→ PROBLEM TO WORK ON
From the line that contains "Viewport: 1404px width, 444px height." through the end of the records below, write out each line exactly as it appears, but not the pictures.

→ SUPPLIED INFORMATION
----
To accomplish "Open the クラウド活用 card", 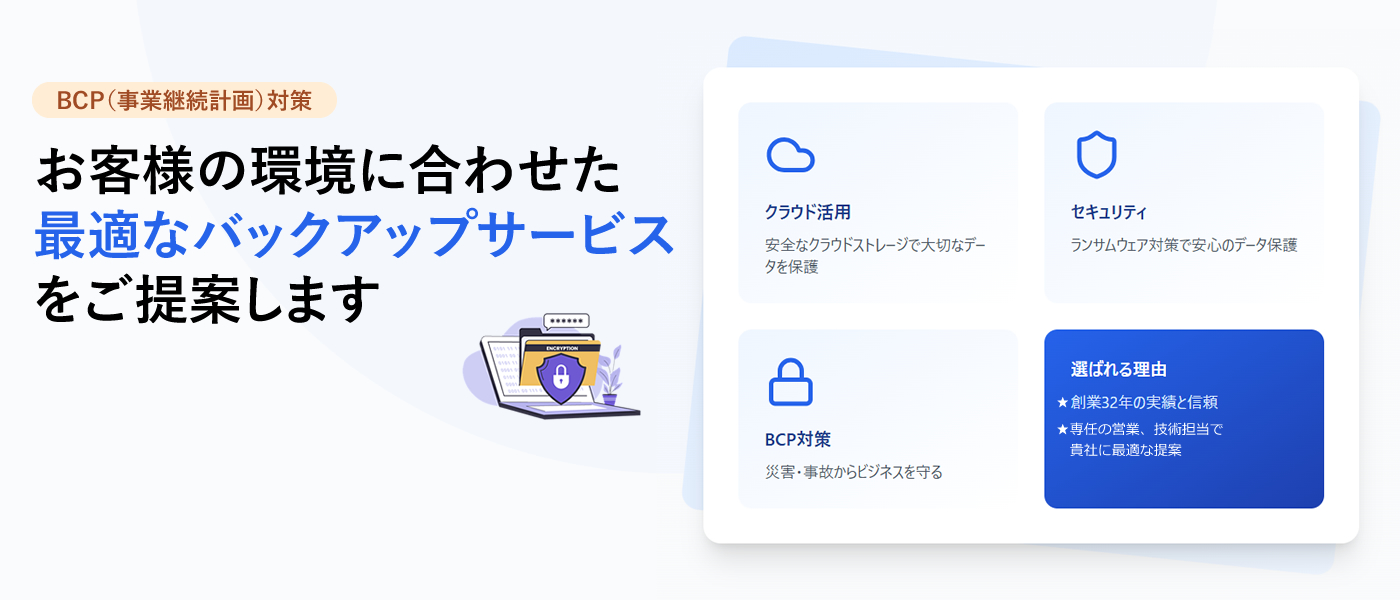I will click(878, 202).
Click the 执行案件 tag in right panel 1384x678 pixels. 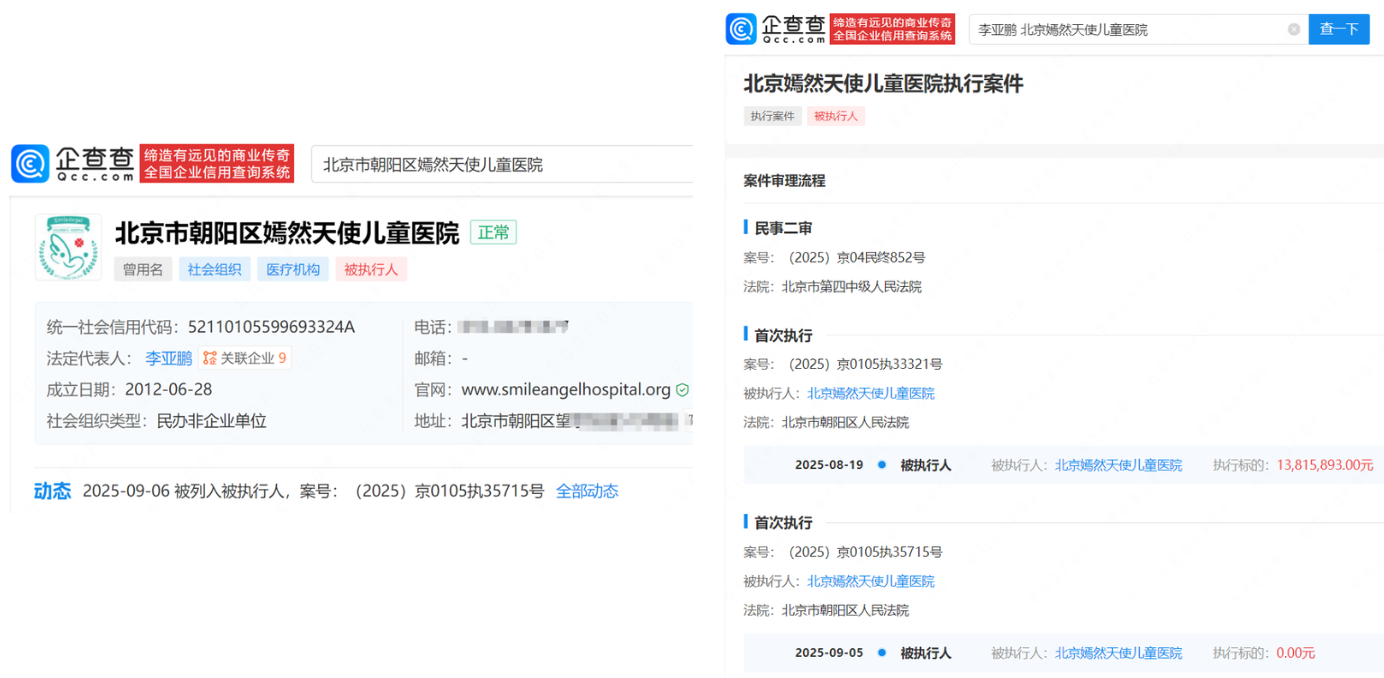772,116
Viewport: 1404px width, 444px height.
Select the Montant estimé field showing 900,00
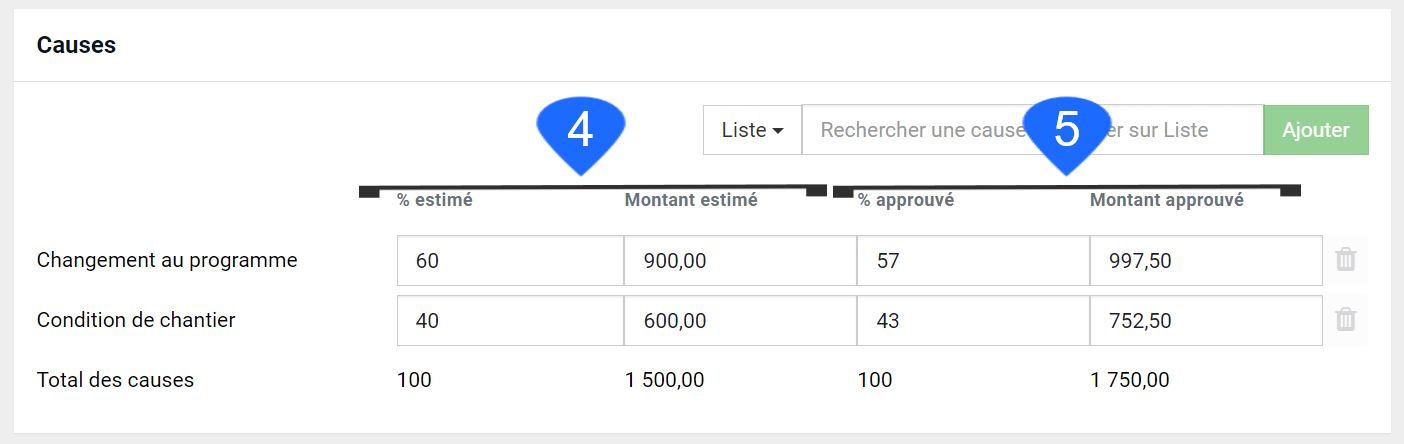click(x=740, y=261)
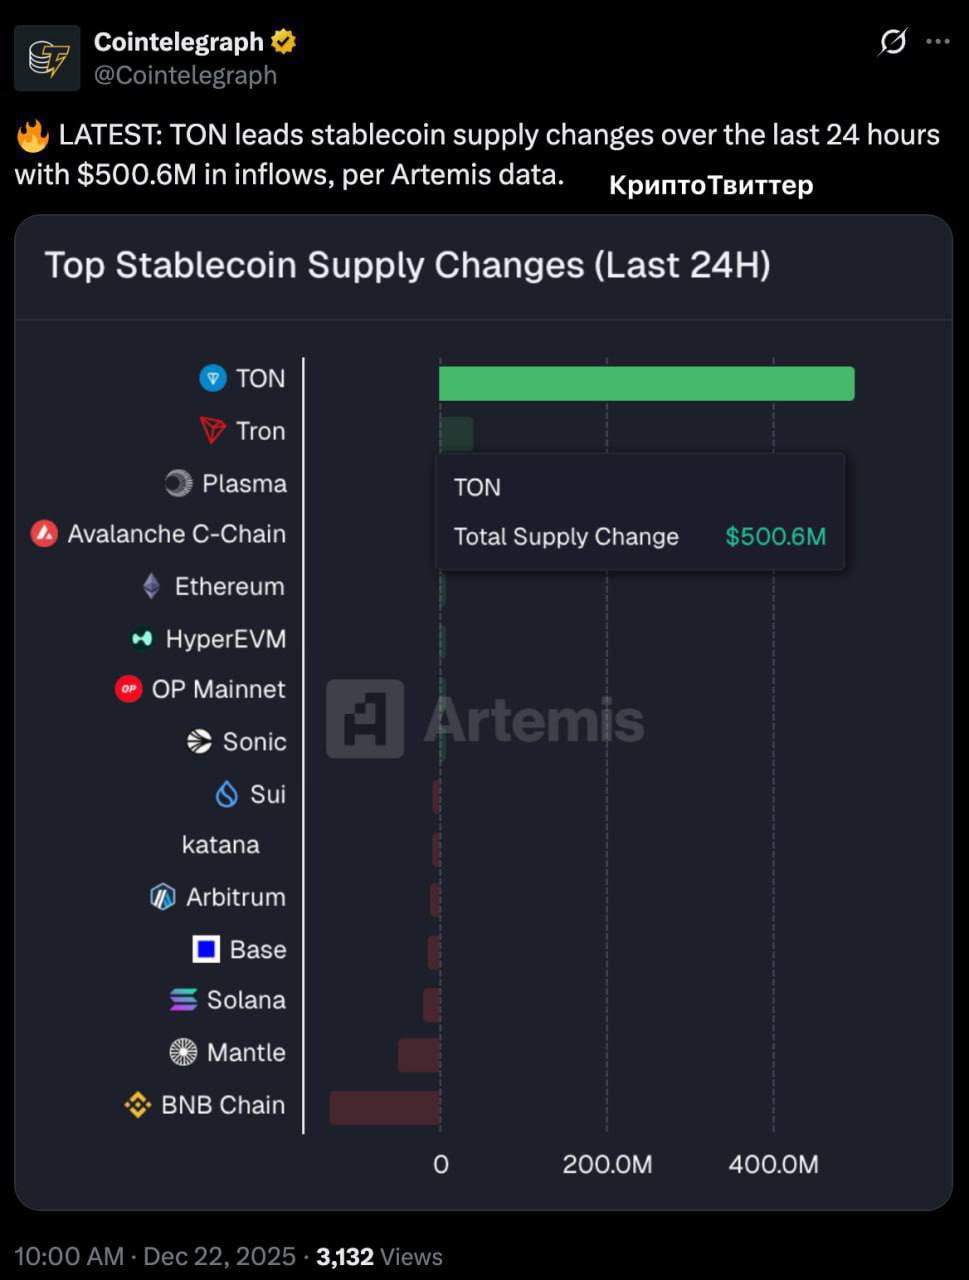Screen dimensions: 969x1280
Task: Click the Avalanche C-Chain logo icon
Action: (44, 534)
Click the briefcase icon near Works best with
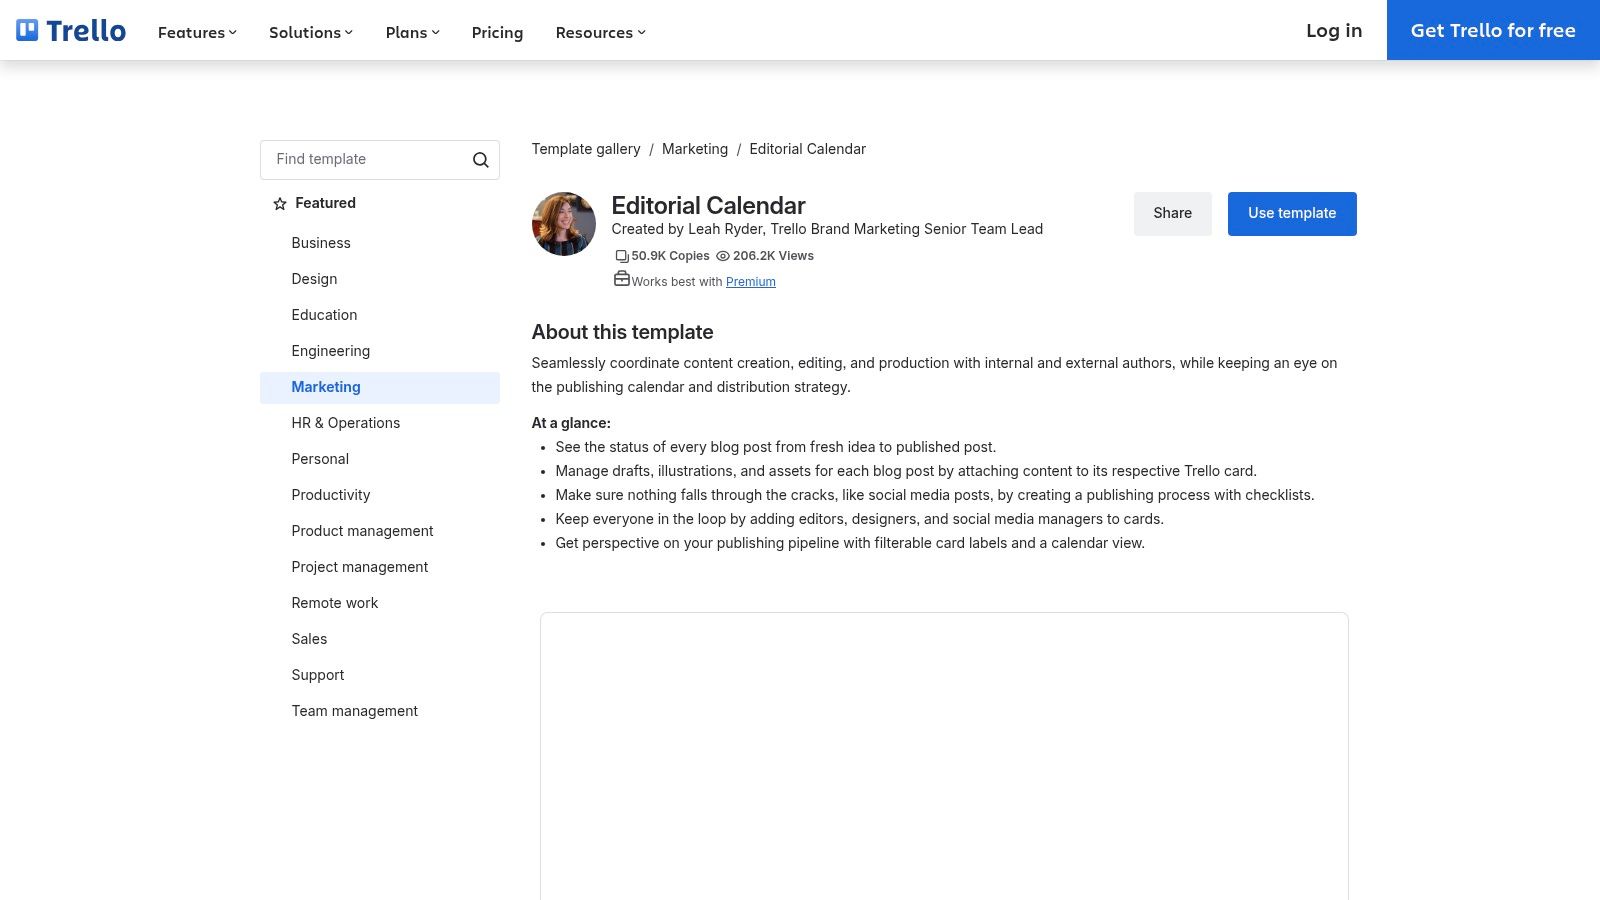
----
→ SOLUTION FOR THIS TASK
Viewport: 1404px width, 444px height.
Select the Montant estimé field showing 900,00
click(x=740, y=261)
Screen dimensions: 969x1280
Task: Click the Avalanche C-Chain logo icon
Action: (44, 534)
Click the briefcase icon near Works best with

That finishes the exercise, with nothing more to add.